Reproduce the records exactly through the line with "Expand the 应用 selection dropdown".

[Start of Attachment]

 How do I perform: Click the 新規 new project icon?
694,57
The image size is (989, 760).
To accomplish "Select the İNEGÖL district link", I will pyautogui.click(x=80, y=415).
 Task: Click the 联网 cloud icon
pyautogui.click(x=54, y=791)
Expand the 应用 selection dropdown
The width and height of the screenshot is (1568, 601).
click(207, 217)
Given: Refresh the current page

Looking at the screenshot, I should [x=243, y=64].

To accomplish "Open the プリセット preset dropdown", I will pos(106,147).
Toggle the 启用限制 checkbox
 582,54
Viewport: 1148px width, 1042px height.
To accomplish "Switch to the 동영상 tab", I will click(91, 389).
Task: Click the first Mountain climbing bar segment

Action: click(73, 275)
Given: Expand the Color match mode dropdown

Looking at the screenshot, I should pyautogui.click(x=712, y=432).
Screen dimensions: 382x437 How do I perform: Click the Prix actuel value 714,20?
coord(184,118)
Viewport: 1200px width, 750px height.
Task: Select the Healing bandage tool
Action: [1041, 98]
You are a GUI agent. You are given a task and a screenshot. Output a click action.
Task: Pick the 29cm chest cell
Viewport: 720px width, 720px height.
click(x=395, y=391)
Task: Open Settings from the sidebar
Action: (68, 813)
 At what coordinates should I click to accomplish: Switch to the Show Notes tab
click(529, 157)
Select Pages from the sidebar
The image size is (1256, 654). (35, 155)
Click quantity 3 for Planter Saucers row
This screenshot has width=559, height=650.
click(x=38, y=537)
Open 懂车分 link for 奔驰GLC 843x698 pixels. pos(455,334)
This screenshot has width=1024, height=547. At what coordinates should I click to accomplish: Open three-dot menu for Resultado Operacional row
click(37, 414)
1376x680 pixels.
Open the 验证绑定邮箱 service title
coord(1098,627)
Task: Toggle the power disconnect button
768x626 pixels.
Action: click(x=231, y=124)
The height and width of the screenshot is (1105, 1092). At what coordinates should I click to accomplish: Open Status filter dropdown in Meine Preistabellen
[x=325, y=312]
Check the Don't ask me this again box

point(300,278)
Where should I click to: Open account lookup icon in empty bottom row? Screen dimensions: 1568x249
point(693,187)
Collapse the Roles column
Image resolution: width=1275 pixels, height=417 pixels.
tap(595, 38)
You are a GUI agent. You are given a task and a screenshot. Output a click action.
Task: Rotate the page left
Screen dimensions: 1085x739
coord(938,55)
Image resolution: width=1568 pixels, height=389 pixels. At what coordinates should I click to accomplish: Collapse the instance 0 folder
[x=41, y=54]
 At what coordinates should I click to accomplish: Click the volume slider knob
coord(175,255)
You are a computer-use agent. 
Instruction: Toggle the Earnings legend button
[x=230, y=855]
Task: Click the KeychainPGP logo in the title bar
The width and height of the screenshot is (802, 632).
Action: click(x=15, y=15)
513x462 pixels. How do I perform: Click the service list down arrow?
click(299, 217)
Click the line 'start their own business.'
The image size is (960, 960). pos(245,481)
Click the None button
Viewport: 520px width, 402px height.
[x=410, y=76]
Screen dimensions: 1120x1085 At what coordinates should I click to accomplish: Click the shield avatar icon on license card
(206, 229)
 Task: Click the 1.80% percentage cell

[End of Attachment]

### Solution for this problem
 How do I perform: Click the 新規 new project icon?
694,57
The image size is (989, 760).
To accomplish "Select the İNEGÖL district link", I will pyautogui.click(x=80, y=415).
 Task: Click the 联网 cloud icon
pyautogui.click(x=54, y=791)
Expand the 应用 selection dropdown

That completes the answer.